Ignoring irrelevant visual information aids efficient interaction with task environments. We studied how people, after practice, start to ignore the irrelevant aspects of stimuli. For this we focused on how information reduction transfers to rarely practised and novel stimuli. In Experiment 1, we compared competing mathematical models on how people cease to fixate on irrelevant parts of stimuli. Information reduction occurred at the same rate for frequent, infrequent, and novel stimuli. Once acquired with some stimuli, it was applied to all. In Experiment 2, simplification of task processing also occurred in a once-for-all manner when spatial regularities were ruled out so that people could not rely on learning which screen position is irrelevant. Apparently, changes in eye movements were an effect of a once-for-all strategy change rather than a cause of it. Overall, the results suggest that participants incidentally acquired knowledge about regularities in the task material and then decided to voluntarily apply it for efficient task processing.

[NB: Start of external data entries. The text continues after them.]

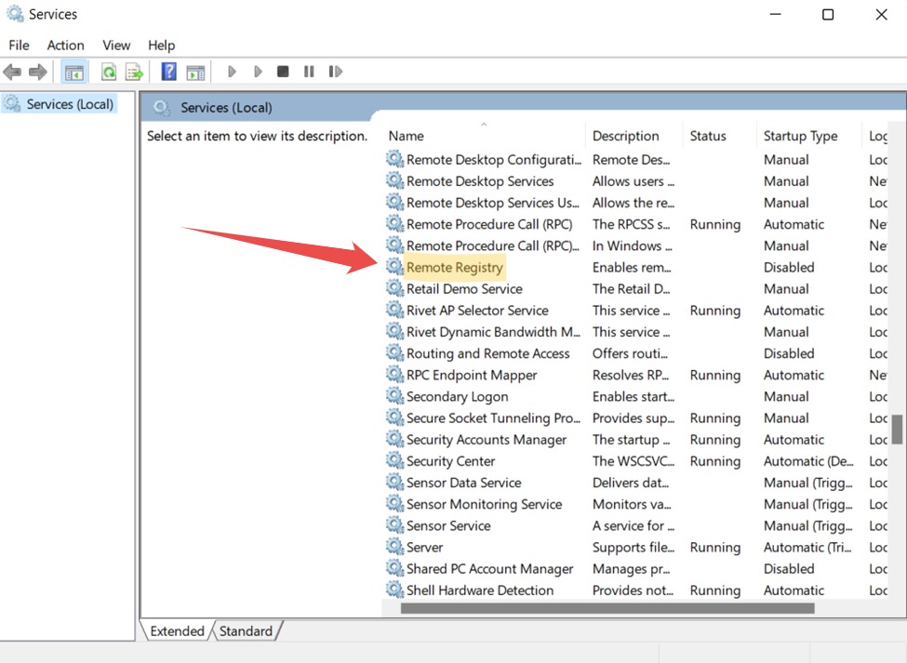Click the horizontal scrollbar under the services list
This screenshot has height=663, width=907.
coord(607,608)
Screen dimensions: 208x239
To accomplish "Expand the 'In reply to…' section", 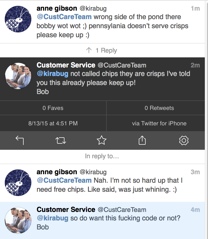I will pos(102,156).
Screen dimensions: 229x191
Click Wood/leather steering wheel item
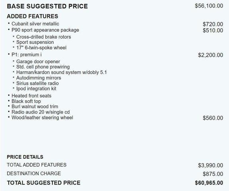pyautogui.click(x=42, y=117)
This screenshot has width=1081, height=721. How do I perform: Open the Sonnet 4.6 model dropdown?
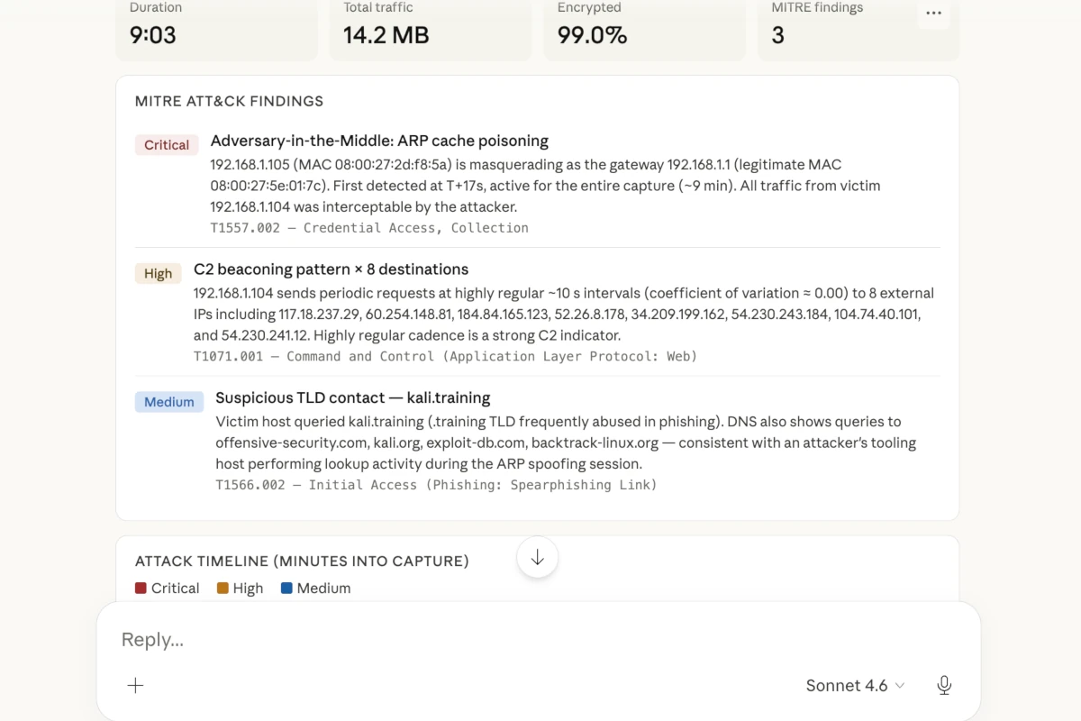[x=854, y=685]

Such decisions should be incorporated into accounts of information reduction and other theories of strategy change in skill acquisition.

Notes

1 Curve fitting for the step functions was performed with a custom-written algorithm in Pascal based on least square estimates. For fitting power functions, the curvature parameter was restricted to negative, and the asymptote was restricted to ≥0 ms. We used the sequential quadratic programming algorithm included in SPSS.